Why can you prove the continuity of $f(x) = \frac{x}{1+x²}$ with $\delta = \min \{ 2, \frac{\epsilon}{2} \} $?

Question

Let's take my question as an example. I just don't get it.

What does $\delta = \min \{ 2, \frac{\epsilon}{2} \} $ mean ? (especially 'min{}')

Answer 1

It turns out $\delta=\varepsilon/2$ is plenty in this particular case, so you don't need this sort of argument here.

A better example is to show that $f(x)=x^2$ is continuous at $1$. We do some algebra:

$$|f(1)-f(y)|=|1-y^2|=|1+y||1-y|.$$

Since this has a factor of $|1-y|$, the naive thing to do is to make $\delta$ depend linearly on $\varepsilon$. This has a problem: when $\varepsilon$ is large, $\delta$ will be too large, because $|1+y|$ will grow. For example, taking $\delta=\varepsilon/3$ will not work for $\varepsilon=300$, because for $y=101$ we get $|1-y^2|$ being something like $10000$.

So we need to keep $|1+y|$ moderately small, which we can do only by controlling $|1-y|$. One way is to require $|1-y|<1$ regardless of $\varepsilon$. This works because $|1-y|<1$ is equivalent to $0<y<2$, so we guarantee $1<1+y<3$ and in particular $|1+y|<3$.
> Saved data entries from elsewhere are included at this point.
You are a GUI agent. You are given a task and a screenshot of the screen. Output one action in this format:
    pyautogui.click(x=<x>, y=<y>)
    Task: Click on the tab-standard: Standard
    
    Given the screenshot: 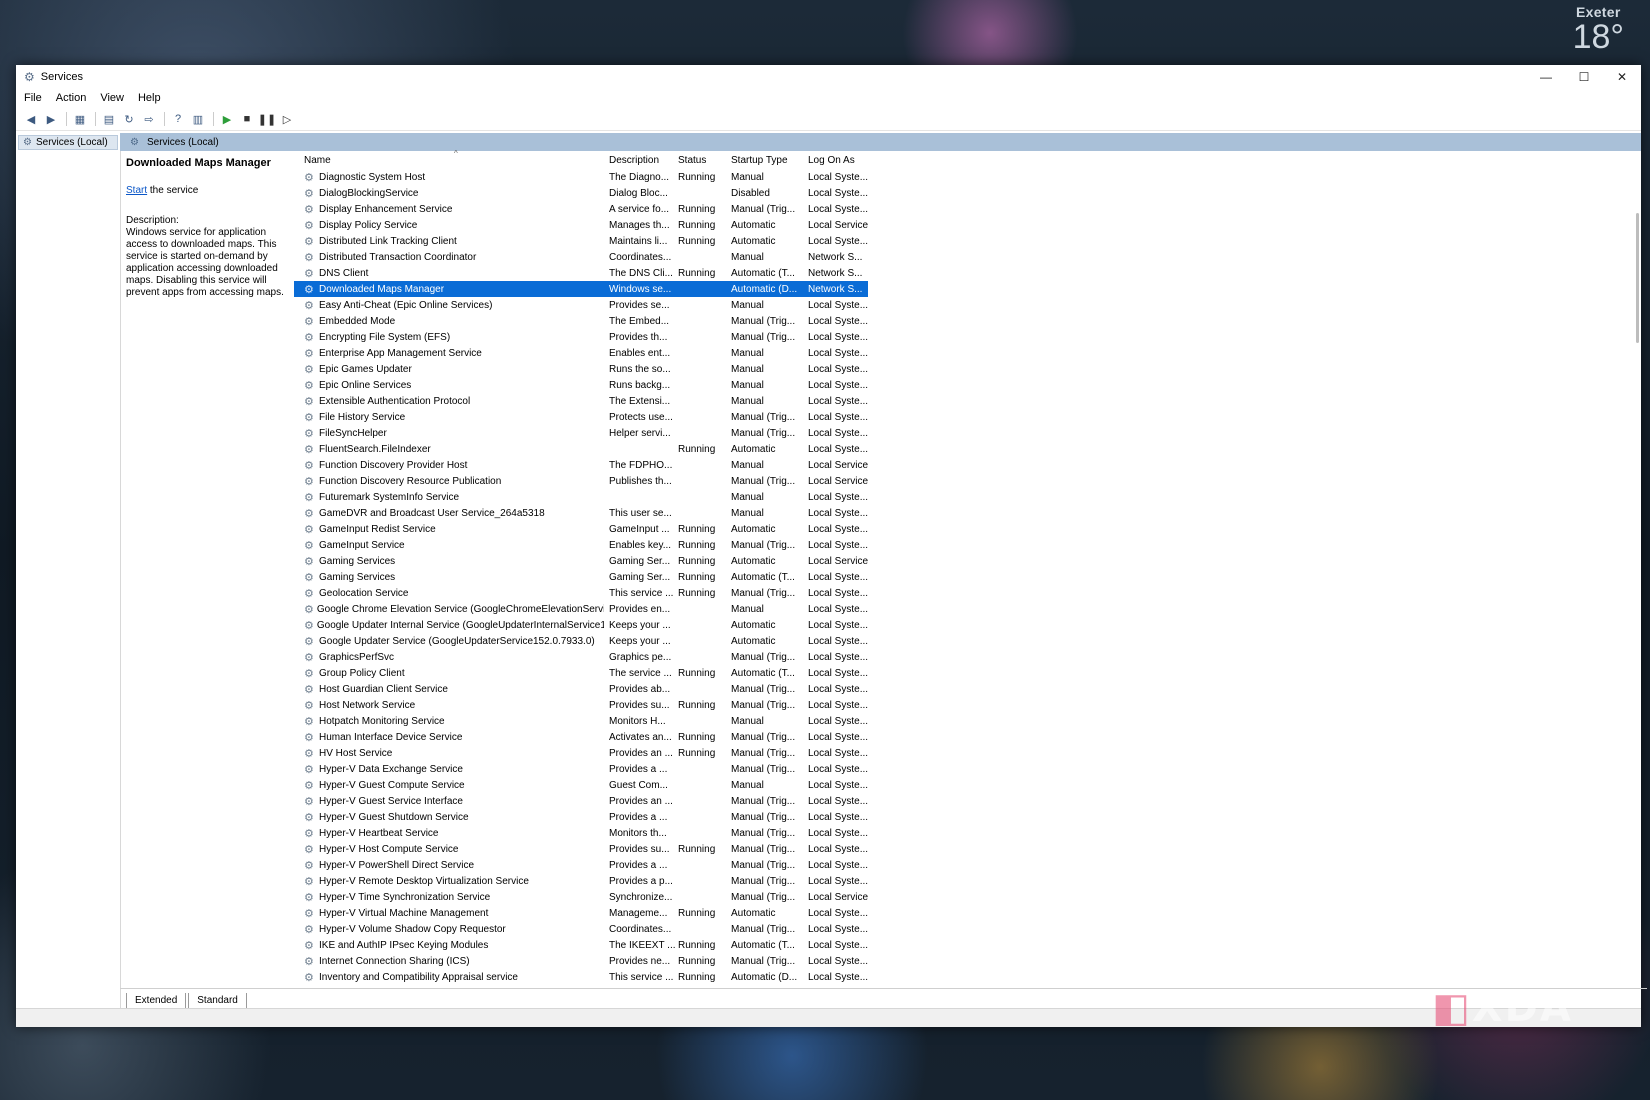 What is the action you would take?
    pyautogui.click(x=218, y=1001)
This means that if we require $|1-y|<1$ then we have $|1-y^2|<3|1-y|$. We want this to be less than our given $\varepsilon$, so we further require $|1-y|<\varepsilon/3$ to get $|1-y^2|<3 \varepsilon/3 = \varepsilon$ as desired.

To get $|1-y|<1$ and $|1-y|<\varepsilon/3$, we take $\delta=\min \{ 1,\varepsilon/3 \}$.

Answer 2

What does $\delta = \min \{ 2, \frac{\epsilon}{2} \} $ mean ? (especially 'min{}')

$$\min\left\{ 2, \frac{\epsilon}{2}\right\}=\left\{\begin{array}{ccc}2&\text{if}&\epsilon\gt4\\\frac{\epsilon}{2}&\text{if}&\epsilon\leqslant4\end{array}\right.$$

Answer 3

Let $\epsilon>0$ be given. Choose $δ:=\min\{\frac\epsilon2,2\}$. Then:

$$\left|f(x)-f(x_0)\right|=\left|\frac{x}{1+x^2}-\frac{x_0}{1+{x_0}^2}\right|=$$

$$=\left|\frac{(xx_0-1)(x_0-x)}{(1+x^2)(1+{x_0}^2)}\right|<\delta\left|\frac{xx_0-1}{(1+x^2)(1+{x_0}^2)}\right|$$

Now let's show that for any $\delta: \space \left|\frac{xx_0-1}{(1+x^2)(1+{x_0}^2)}\right|<2$

( I'll show only $\frac{xx_0-1}{(1+x^2)(1+{x_0}^2)}<2$, it's not hard to show that it's $>-2$ )

$$\frac{xx_0-1}{(1+x^2)(1+{x_0}^2)}<\frac{(x_0+\delta)x_0-1}{(1+(x_0-\delta)^2)(1+{x_0}^2)}$$

Let's assume:

$$\frac{(x_0+\delta)x_0-1}{(1+(x_0-\delta)^2)(1+{x_0}^2)}>2$$

Then:

$$\frac{\delta^2(2x_0^2+2)-\delta(4x_0^3+5x_0)+(2x_0^4+3x_0^2+3)}{(1+(x_0-\delta)^2)(1+{x_0}^2)}<0$$

The denominator and numerator are always positive. Contradiction.

So $\left|\frac{xx_0-1}{(1+x^2)(1+{x_0}^2)}\right|<2$. Then:

$$\left|f(x)-f(x_0)\right|<\delta\left|\frac{xx_0-1}{(1+x^2)(1+{x_0}^2)}\right|<2\delta\leq\epsilon$$

Then if for $\epsilon>2$ we pick $\delta = 2$ and $\delta = \frac\epsilon2$ otherways the inequality holds.